The Quest for the Legends (ILCOEp)

Chapter 41: Return to Scorpio City

Mark and May returned to the Pokémon Center the next morning after breakfast to retrieve their Pokémon while Alan checked them all out of the trainer hotel where they’d been staying through the night.

Nurse Joy handed May her Pokéballs and then turned to Mark with a frown. “You’re the one with the Letal, aren’t you?” she asked disapprovingly, thrusting five Pokéballs into his hand.

“What? Is she okay?” Mark was puzzled; he had never really heard of Nurse Joy being grumpy before.

“No, she is not okay!” the nurse responded angrily, almost shouting. A few people who were waiting looked their way to see what was going on. “I could heal her wounds, but she’s severely overworked. Do you think that just because you have a Letal that’s close to evolution you can make her go on fighting for however long you like even when she’s dropping down with exhaustion?”

“What?” Mark repeated in disbelief. “She… she wanted to evolve! She asked me not to recall her!”

“You trainers are all the same, trying to blame the Pokémon,” the nurse said fiercely. “She’s young. An overgrown child. She doesn’t know her own limits. Would you let her jump off a cliff if she thought she could fly?”

“No, but…”

“You took her away from her parents wherever you caught her. You need to come in their place and show some responsibility. No good trainer would let her keep fighting in the kind of state she’s in.”
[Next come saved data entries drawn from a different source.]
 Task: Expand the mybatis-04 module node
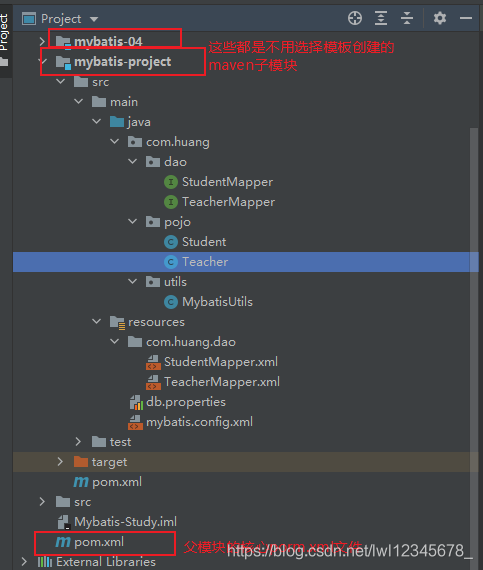(42, 42)
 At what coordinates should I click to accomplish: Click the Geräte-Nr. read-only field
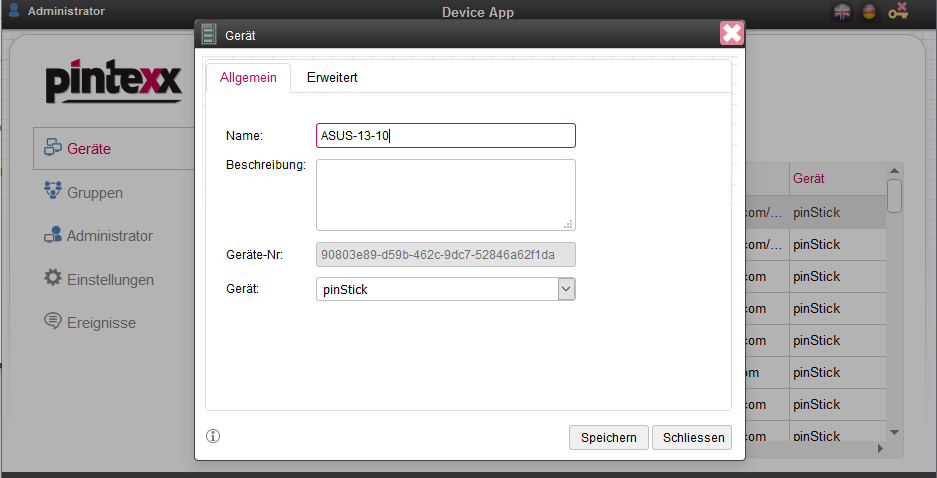coord(445,254)
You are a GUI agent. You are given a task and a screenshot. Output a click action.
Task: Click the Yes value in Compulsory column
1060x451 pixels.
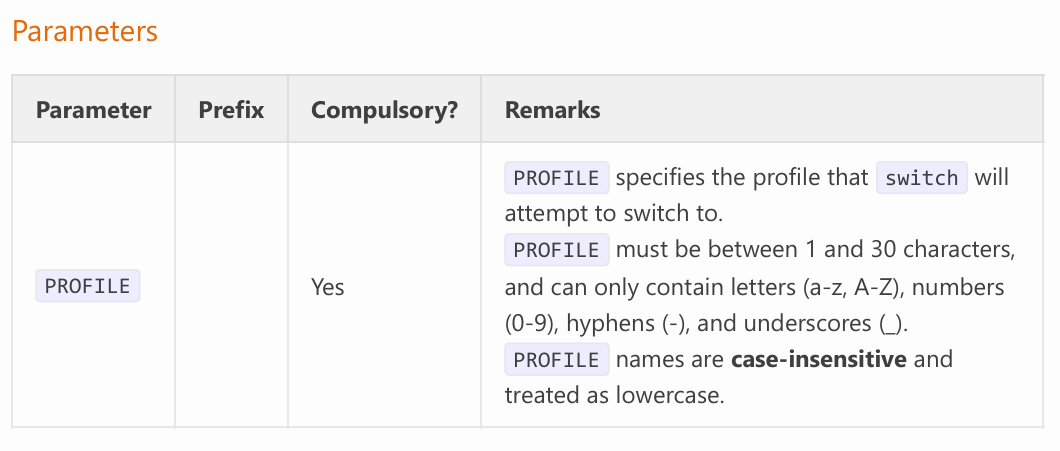328,287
Mark blushed, feeling eyes on him all around. “I’m sorry, but is she going to be all right?”

The nurse gave him a disapproving glare. “Oh, sure, but Pokémon that try to evolve when they don’t have the energy go into a state of hormone and energy overdrive and it can have lasting effects. She might never be able to evolve now.”

Mark stared at her, dumbfounded. She looked at him with resentful satisfaction. “That gets to you, doesn’t it? No Letaligon for you? Well, it’s about fifty-fifty, and I hope that bad fifty teaches you not to let your Pokémon overwork themselves whichever way it goes.”

“So,” Mark began carefully, “can I, uh… have her back?” He gestured vaguely at the unoccupied space on his Pokéball belt, feeling worse by the minute.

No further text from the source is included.